▸ Set task
Continue the preschool storytime text from where it stops, in the same voice.

▸ Excerpt to read
•••

Preschool Storytime: How Mine Works

Ah, preschool storytime. It’s a completely different beast than either baby or toddler storytime. This is the storytime where the kiddos can talk back. And we want them to! First of all: we know from the research that encouraging kids to talk is so important for their developing brains. Also, as a bonus, preschoolers say the funniest things. I love preschool storytime. Since I’ve talked about my toddler and baby storytimes before, I also wanted to give a breakdown of what my preschool storytime looks like.

photo credit: maryfrancesmain via photopin cc

photo credit: maryfrancesmain via photopin cc

Our preschool storytime is 30 minutes long (not including the craft at the end) and is aimed at ages 3-5. Here’s the plan from last week’s preschool storytime, which was a dance themed storytime: Preschool 1_14_15_Dancing. As you can see, it’s a pretty unstructured list. In preschool storytime I always choose way more books then I plan on reading for two reasons. First: my coworker and I share storytime planning. We are a small library, light on staff, and we are each responsible for 3 storytimes a week. It’s just much more efficient if we switch off on planning on storytime. So I grab a lot of books so that she has options to choose from, and she does the same for me. Second: I just never know what I’m going to feel like reading on storytime day. I want to have some options, in case it’s a crazy day and the longer story I wanted to read won’t work out. Or in case my kids just want story after story and ask for longer stories to read. I want to be prepared.

Also, as you can see, preschool storytime is the only storytime where I use a theme. I think it works really well with preschoolers to have a theme. It gives you great things to talk about with the kiddos. You can talk about how stories tie into each other: what is similar about them? How are they different? It also helps me mix up my books. A theme makes me try new books and find new favorites for both me and the kids.

•••

▸ Supplied records
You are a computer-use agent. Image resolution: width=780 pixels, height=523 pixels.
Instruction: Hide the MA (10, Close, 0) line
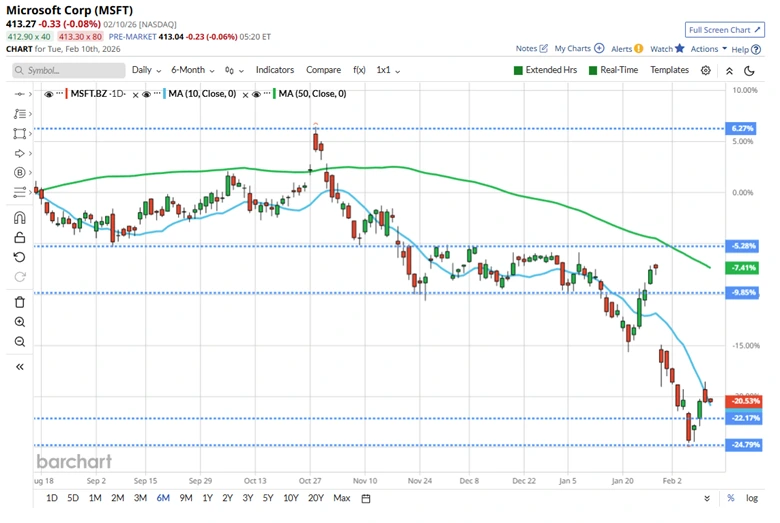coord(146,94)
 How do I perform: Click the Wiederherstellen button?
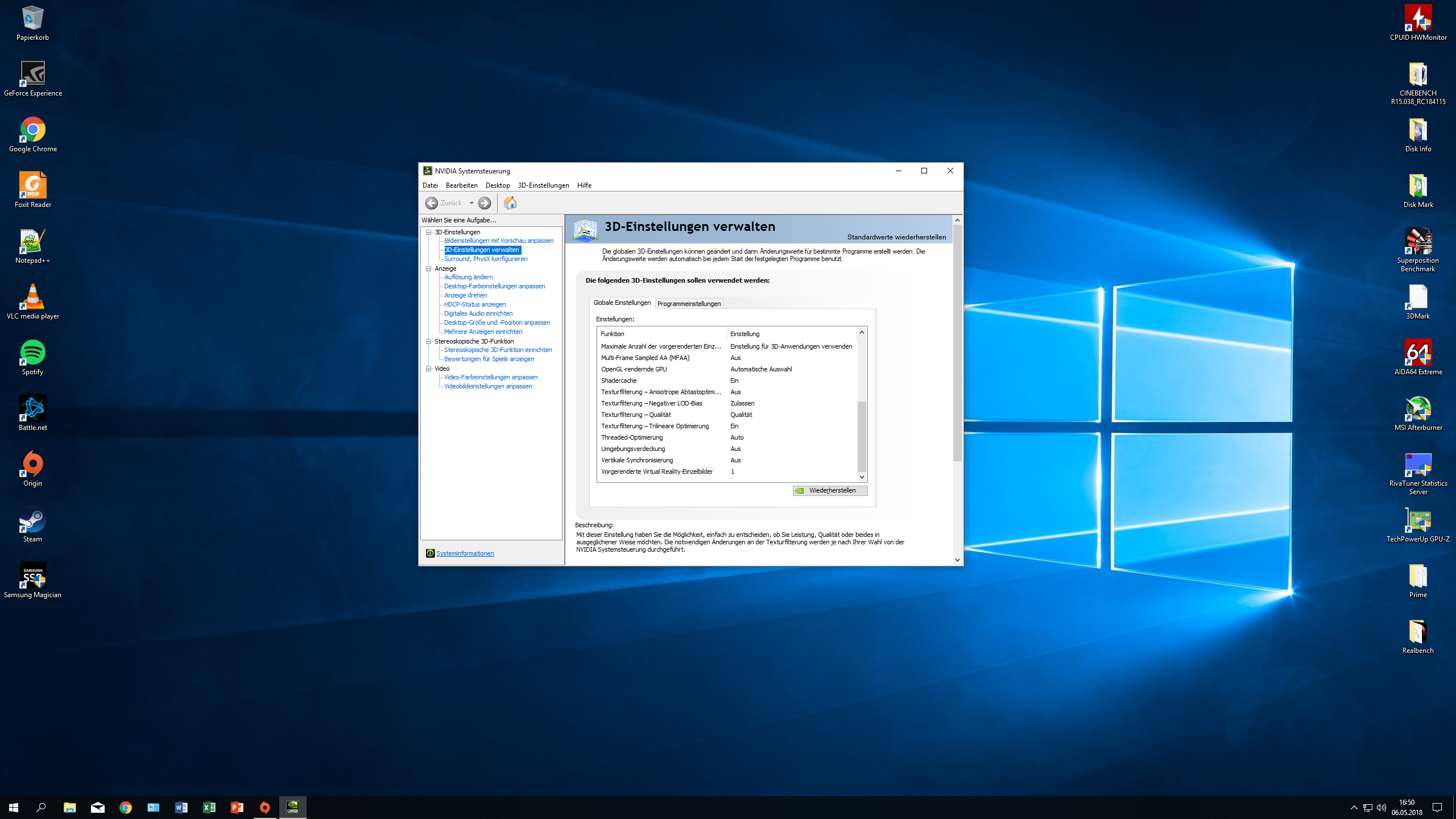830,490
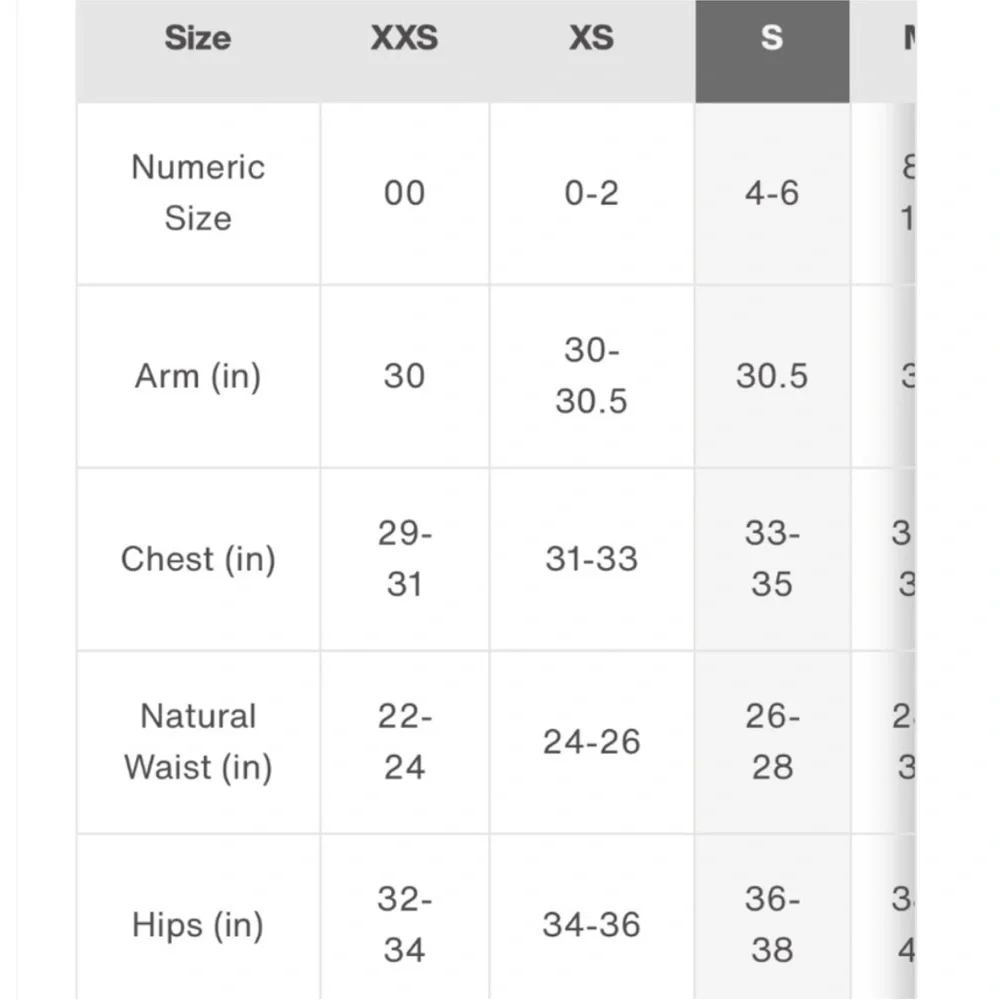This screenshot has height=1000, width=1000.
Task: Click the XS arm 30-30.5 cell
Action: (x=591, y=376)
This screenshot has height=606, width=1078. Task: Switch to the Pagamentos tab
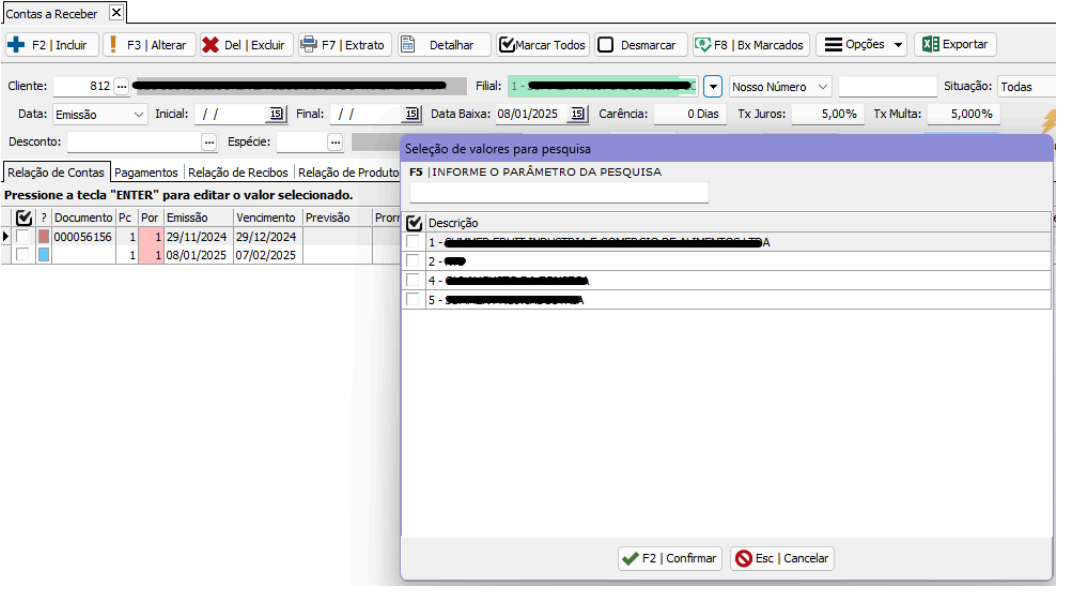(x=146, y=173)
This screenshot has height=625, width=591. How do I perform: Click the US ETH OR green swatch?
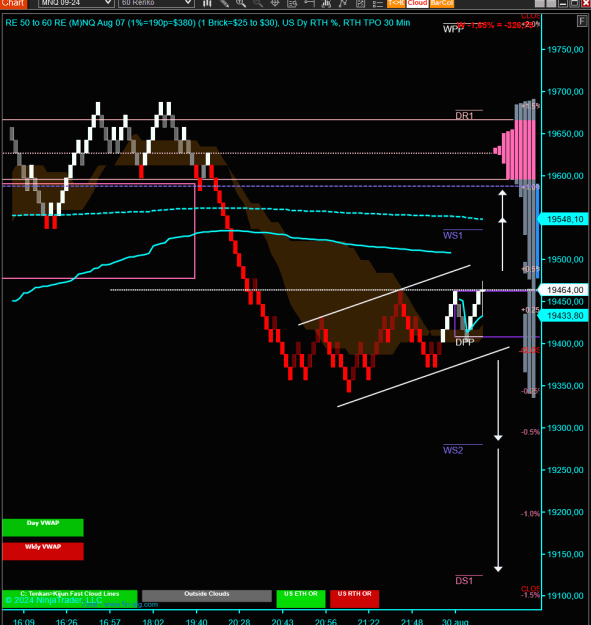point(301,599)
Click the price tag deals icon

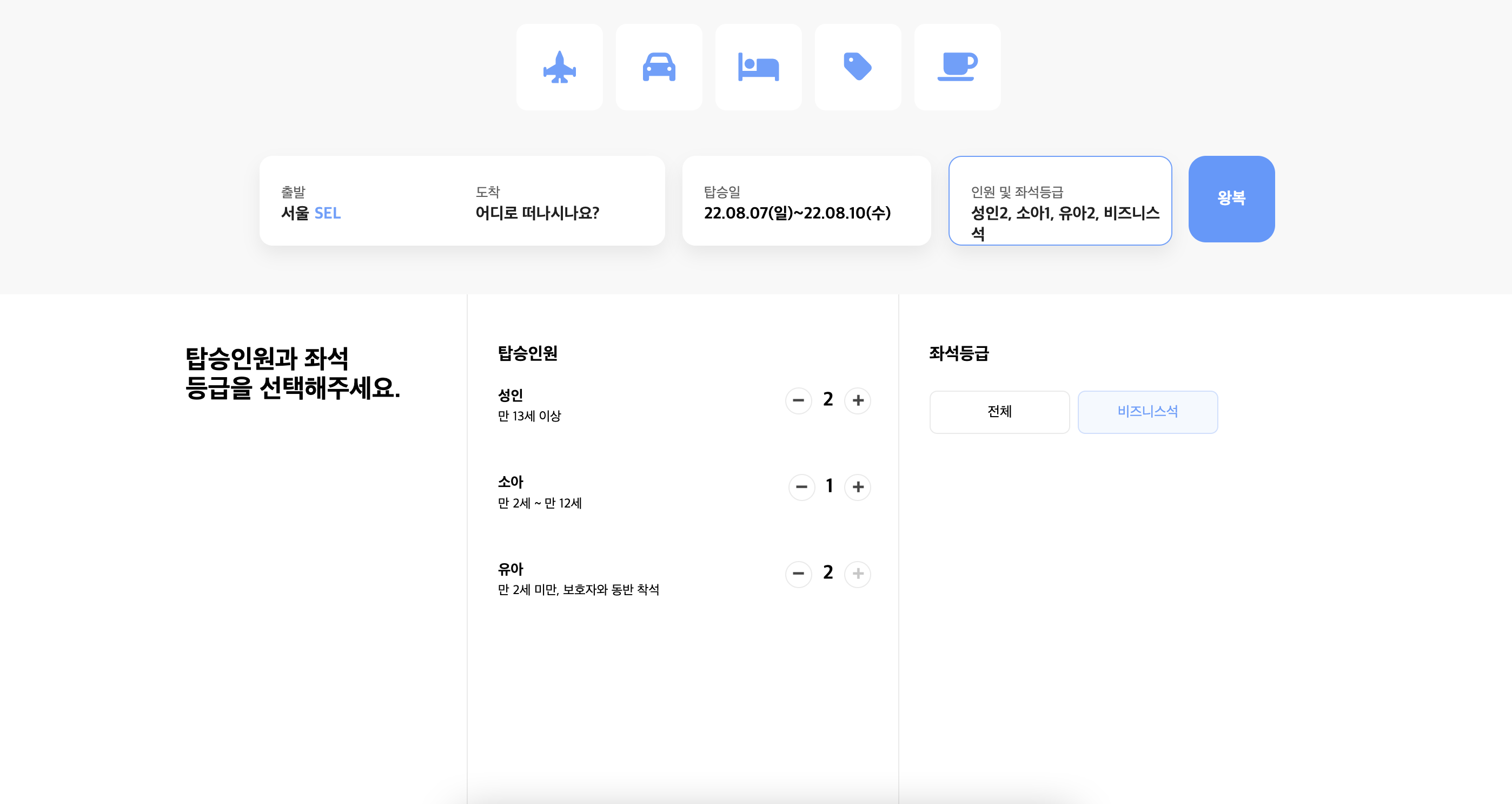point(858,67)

•••

▸ Result of the exercise
So, keeping in mind that my preschool storytime is much less structured than my baby or toddler times, here’s what mine looks like:

Opening spiel: This is the perfect place to let my kiddos use their words. I ask them what the “rules” of storytime are. We talk about sitting criss-cross-applesauce and listening during the books. We talk about the rule of the purple circle–my library has a multicolored carpet, and I let the kids sit wherever they want, except for on the purple circle. That’s where the storytime chair is, and gives me a little room to move around. It’s a pretty short spiel, but I’ve found having the kids tell me the rules makes for a lot of buy-in and a smooth storytime.

Opening songs: I have two. “These Are My Glasses” by Laurie Berkner and “Open, Shut Them.”

Talking about the theme: Another great chance to let the kiddos use their words! I always ask what they think the theme of the week is, based on the books on display on the storytime table. It’s always interesting to hear their guesses, and help guide them to the theme, especially if it’s not an obvious one.

Books and Rhymes: Again, this changes from week to week. I usually read 4-5 books per preschool storytime, and do one rhyme, song, or flannel in between every book. We usually dance to a prerecorded song with scarves. Quite often we do “Head, Shoulders, Knees, and Toes” together. We do fingerplays and sing songs. Laurie Berkner’s “The Airplane Song” and Jim Gill’s “Silly Dance Contest” are perennial favorites that I use quite a bit in preschool storytime. Sometimes the rhymes and songs we do are related to the theme, sometimes they aren’t. I’ll talk about this more in a post later this week, but I’ve become much less attached to my theme over the past 2.5 years of doing storytimes. It’s more important for a song or rhyme to be fun than for it to perfectly fit with the theme.

Closing song: Lately I’ve been using “Bread and Butter” but saying goodbye instead of hello.

Craft: Preschool storytime is the only storytime where we offer a craft. All the kids love the craft! For the dancing storytime plan I posted, we made dancing wands: gluing die cut shapes (this time the choices were a butterfly or a flower) onto craft sticks and decorating them. Honestly, any craft that involves gluing one thing to another thing is a hit.

So that’s my preschool storytime! On Friday I’ll share the things I wish I’d known when I started preschool storytime in another post.

And here are my favorite preschool storytime planning resources:

Storytime Katie is the best for storytime themes, rhymes, and book ideas. I’m on her site all the time when planning my storytimes.

The King County Library System has SO MANY songs and rhymes on their site. It’s a fabulous resource when you’re looking for something to round out a theme.

Jbrary is just full of songs, videos, and great ideas to up your storytime game. I absolutely love their site and think it’s essential for all storytime planning.

Perry Public Library has a lovely list of storytime themes, including rhymes and books.

SurLaLune Storytime has a great selection of books and rhymes. It’s an especially great resource if you’re looking for some longer books to try in storytime.

There are so many great resources out there for storytime. If you have some to share, please do so in the comments!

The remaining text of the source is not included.